Extrait du document ->
-----

Ayant laissé passer quelques semaines depuis la parution de ce numéro - principalement consacré à l'épineuse question : "L'animal est-il un être humain ?", et par ailleurs, comme à l'accoutumée, foisonnant d'informations -, je reproduis ci-après cette interview, qui n'apprendra sans doute pas grand-chose à mes piliers de comptoir, mais qui peut-être permet de mieux comprendre certaines de mes évolutions. Je ne modifie pas un iota à ce qui a été publié, même si nous avons dû couper certaines nuances et certains exemples pour les besoins de la publication (je rétablis en revanche les interlignes entre les différents paragraphes). Je ne ferai ensuite que quelques très brefs commentaires :

" - Dans votre étude critique de la modernité, quels maîtres conservez-vous et lesquels avez-vous fini par remettre en question ?

-----

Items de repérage

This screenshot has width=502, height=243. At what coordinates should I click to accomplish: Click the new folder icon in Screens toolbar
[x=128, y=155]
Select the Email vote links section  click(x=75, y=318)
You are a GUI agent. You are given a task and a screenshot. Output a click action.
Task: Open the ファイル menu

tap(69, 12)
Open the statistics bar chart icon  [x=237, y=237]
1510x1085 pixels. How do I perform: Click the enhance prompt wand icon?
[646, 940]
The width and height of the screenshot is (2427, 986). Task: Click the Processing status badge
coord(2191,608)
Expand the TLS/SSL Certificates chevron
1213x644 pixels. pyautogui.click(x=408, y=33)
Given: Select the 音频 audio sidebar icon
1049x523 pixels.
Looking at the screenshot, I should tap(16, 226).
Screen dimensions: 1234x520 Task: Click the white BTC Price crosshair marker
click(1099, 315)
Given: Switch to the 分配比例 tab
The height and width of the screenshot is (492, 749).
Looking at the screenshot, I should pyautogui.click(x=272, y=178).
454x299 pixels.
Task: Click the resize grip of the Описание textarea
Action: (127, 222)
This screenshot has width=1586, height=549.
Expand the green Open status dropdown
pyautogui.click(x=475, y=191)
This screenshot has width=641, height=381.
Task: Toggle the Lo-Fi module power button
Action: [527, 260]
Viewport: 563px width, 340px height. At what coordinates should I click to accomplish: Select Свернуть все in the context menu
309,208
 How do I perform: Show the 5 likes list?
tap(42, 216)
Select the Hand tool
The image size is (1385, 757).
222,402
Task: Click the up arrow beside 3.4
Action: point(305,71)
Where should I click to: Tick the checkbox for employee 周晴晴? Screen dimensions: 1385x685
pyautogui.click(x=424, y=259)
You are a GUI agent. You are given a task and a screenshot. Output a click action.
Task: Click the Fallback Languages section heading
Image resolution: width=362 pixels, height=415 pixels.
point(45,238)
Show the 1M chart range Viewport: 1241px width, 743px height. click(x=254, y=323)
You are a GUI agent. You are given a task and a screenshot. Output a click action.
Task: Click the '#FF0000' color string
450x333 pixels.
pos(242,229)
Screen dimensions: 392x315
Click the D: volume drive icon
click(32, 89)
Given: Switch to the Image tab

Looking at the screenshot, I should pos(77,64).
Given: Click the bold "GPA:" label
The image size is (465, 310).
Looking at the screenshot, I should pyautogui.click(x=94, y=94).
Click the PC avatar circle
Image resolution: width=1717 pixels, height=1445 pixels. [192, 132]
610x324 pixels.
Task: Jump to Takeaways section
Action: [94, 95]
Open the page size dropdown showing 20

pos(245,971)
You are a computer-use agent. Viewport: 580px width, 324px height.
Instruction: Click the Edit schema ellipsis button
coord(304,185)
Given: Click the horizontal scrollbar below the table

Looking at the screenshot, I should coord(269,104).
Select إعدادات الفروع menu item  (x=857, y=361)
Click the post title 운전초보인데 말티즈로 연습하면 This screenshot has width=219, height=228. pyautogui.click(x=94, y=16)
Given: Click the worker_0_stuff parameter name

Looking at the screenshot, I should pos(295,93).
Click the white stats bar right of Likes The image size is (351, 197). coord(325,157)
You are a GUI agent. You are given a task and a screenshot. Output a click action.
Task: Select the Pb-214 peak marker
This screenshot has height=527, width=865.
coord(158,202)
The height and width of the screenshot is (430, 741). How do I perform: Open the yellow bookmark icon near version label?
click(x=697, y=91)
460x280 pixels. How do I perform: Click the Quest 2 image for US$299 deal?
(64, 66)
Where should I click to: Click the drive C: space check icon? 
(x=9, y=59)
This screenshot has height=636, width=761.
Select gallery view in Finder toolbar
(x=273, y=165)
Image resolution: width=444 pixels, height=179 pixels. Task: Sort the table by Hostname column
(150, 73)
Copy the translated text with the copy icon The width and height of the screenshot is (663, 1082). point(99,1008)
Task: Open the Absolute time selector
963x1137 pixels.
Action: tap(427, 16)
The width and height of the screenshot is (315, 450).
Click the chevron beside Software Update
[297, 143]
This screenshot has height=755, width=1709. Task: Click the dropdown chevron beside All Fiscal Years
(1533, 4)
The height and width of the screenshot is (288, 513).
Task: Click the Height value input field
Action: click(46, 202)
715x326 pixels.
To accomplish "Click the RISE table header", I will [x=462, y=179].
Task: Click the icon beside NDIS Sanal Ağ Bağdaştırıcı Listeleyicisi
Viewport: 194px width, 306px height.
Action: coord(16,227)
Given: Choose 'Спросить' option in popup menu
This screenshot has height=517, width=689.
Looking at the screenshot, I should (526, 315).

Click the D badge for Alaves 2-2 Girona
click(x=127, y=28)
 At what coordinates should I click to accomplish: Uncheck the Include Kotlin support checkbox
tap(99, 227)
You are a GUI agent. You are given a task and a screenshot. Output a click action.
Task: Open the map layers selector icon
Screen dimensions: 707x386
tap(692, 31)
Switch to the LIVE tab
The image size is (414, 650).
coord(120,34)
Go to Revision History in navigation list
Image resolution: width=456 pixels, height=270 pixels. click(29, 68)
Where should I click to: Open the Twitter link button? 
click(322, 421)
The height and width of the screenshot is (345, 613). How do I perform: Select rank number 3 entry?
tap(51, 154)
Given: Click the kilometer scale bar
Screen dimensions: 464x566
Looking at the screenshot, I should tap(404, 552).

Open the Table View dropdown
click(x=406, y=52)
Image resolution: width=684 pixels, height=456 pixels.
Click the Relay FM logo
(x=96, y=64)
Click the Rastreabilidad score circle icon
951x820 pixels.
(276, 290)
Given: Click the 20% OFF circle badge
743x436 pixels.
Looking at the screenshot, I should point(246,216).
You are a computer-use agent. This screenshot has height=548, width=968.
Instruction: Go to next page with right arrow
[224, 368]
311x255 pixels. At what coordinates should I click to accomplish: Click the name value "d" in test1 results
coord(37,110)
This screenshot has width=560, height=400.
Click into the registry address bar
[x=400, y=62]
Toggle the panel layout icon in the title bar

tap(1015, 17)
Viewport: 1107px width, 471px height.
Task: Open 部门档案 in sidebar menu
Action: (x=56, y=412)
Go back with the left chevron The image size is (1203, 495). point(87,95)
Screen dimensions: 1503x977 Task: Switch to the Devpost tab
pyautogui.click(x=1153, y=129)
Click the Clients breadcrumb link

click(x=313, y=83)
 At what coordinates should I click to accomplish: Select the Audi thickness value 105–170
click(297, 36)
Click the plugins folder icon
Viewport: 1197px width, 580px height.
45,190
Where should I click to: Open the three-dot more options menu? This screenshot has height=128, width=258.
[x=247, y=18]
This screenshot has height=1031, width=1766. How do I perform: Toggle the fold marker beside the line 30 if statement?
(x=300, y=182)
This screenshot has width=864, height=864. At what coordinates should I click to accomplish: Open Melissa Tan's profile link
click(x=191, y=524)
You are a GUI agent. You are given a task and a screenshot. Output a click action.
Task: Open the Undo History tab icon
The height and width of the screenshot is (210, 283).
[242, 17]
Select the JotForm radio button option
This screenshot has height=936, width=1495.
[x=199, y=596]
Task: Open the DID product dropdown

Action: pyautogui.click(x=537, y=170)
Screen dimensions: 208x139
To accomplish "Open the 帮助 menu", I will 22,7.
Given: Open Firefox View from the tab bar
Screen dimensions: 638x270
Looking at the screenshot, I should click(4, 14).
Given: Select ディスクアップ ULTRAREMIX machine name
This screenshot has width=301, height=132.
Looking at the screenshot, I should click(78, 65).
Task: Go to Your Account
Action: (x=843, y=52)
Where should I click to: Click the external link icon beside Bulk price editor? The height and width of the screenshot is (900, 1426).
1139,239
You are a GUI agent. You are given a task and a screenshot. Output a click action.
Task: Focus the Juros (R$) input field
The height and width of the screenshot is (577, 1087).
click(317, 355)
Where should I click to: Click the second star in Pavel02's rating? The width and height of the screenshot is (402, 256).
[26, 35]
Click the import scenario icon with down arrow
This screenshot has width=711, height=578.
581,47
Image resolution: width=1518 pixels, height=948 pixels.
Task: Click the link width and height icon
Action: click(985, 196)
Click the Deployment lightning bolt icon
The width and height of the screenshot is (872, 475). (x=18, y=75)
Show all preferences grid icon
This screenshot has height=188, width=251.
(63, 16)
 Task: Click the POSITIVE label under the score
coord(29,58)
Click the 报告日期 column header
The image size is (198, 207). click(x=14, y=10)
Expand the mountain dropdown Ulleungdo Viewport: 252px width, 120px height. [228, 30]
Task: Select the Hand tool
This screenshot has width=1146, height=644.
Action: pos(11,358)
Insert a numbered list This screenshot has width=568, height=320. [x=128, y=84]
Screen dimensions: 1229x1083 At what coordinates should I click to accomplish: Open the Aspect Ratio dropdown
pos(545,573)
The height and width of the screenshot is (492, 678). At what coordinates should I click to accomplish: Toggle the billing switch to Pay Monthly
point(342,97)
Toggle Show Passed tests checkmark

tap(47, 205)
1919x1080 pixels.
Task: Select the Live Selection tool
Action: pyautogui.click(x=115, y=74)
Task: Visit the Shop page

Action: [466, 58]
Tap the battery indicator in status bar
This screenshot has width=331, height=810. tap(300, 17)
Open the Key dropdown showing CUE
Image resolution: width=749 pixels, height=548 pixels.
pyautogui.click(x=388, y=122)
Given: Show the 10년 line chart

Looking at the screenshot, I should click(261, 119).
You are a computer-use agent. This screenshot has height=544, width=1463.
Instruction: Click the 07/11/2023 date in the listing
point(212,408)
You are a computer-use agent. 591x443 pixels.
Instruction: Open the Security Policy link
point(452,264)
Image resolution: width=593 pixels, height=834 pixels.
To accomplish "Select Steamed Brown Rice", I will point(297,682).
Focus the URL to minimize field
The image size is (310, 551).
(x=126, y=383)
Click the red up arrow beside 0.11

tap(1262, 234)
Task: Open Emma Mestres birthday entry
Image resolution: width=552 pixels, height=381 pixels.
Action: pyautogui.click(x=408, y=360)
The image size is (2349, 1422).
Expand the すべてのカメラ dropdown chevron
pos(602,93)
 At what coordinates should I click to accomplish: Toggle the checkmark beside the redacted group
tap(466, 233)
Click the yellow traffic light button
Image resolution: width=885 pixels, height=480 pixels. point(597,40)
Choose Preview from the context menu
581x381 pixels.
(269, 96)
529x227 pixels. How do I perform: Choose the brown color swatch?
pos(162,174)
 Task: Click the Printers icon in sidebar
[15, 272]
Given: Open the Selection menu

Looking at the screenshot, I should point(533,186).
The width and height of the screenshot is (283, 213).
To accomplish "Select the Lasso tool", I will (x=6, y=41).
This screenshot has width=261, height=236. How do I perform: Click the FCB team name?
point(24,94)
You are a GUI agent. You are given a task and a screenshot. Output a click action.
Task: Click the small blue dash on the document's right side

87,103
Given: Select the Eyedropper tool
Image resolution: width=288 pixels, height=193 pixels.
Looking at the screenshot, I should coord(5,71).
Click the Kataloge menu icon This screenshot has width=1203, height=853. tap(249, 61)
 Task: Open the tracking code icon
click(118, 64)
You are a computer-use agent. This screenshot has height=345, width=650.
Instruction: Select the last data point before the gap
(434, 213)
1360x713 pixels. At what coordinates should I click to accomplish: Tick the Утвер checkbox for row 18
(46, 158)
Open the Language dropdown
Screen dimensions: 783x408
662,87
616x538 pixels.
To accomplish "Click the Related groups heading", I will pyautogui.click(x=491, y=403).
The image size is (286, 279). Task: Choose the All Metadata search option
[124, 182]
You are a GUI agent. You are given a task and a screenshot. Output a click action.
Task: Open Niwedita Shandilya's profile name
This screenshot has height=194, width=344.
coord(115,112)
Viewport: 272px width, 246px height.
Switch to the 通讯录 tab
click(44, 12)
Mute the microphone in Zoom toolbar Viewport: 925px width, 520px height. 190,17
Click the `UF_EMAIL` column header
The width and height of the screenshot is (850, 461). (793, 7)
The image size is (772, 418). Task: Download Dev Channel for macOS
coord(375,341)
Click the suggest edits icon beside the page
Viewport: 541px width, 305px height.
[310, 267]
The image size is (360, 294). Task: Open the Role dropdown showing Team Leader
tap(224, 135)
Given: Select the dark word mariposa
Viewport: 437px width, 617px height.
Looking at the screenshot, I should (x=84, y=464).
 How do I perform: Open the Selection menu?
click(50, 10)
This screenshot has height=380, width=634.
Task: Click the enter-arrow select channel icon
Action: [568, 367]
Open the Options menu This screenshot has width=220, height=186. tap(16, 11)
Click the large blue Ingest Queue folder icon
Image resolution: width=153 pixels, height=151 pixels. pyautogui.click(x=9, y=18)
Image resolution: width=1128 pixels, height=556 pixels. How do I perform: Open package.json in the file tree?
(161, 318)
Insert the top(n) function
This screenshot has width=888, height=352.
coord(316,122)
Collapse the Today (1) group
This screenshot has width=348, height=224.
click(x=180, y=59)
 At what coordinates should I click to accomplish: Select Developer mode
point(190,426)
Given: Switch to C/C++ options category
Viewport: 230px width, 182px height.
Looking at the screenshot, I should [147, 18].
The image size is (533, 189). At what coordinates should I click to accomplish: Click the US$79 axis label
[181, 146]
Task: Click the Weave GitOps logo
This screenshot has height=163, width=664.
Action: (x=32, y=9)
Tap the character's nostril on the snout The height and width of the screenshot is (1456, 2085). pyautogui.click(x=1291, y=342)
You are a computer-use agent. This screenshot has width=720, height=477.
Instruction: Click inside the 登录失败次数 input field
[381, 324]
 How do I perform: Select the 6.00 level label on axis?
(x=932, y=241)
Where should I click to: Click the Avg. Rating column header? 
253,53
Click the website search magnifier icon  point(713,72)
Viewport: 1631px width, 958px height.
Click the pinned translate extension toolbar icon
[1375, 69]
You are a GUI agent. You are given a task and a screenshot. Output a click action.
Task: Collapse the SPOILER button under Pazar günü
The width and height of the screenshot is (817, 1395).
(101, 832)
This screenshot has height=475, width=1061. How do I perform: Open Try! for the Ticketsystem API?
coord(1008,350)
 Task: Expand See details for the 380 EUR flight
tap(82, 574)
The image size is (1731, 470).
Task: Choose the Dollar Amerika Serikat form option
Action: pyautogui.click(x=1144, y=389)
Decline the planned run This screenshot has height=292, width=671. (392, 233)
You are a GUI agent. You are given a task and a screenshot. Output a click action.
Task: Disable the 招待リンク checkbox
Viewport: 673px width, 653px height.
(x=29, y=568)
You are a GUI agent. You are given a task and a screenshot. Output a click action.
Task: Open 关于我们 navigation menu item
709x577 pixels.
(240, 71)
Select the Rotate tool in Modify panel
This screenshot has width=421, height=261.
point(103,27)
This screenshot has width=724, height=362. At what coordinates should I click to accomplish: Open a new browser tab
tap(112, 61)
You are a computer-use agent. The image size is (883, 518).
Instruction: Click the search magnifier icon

-----

Énoncé du problème -> D'après l'extrait, à quelle question ce numéro est-il principalement consacré ?

Solution du problème -> Il est principalement consacré à la question : « L'animal est-il un être humain ? »